◆ What the exercise asks ◆
Retype, word for word, every line of the records below starting at the one that contains "Image resolution: width=104, height=2576." and ending at the one that contains "[Twitter Share] (16, 256)"; include both of those lines and nothing more.

◆ Dataset entries ◆
-=-=-=-=-
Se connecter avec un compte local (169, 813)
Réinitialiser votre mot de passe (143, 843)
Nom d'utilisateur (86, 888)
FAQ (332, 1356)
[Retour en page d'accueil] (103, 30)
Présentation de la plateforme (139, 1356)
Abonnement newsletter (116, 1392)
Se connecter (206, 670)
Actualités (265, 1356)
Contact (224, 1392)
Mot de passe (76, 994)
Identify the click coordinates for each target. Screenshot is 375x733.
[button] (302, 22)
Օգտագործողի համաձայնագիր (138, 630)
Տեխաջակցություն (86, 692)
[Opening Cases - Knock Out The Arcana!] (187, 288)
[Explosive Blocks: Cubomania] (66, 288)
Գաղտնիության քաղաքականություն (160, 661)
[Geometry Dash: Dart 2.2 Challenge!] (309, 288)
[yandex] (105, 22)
-=-=-=-=-
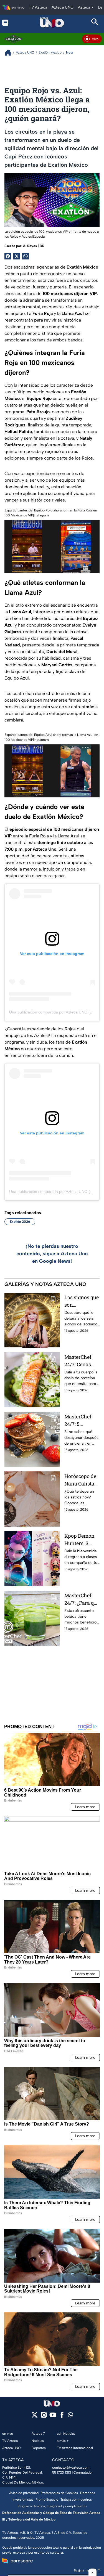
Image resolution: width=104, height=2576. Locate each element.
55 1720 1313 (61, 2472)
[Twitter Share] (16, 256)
-=-=-=-=-
◆ Final answer ◆
Image resolution: width=104, height=2576. Locate each element.
55 1720 1313 (61, 2472)
[Twitter Share] (16, 256)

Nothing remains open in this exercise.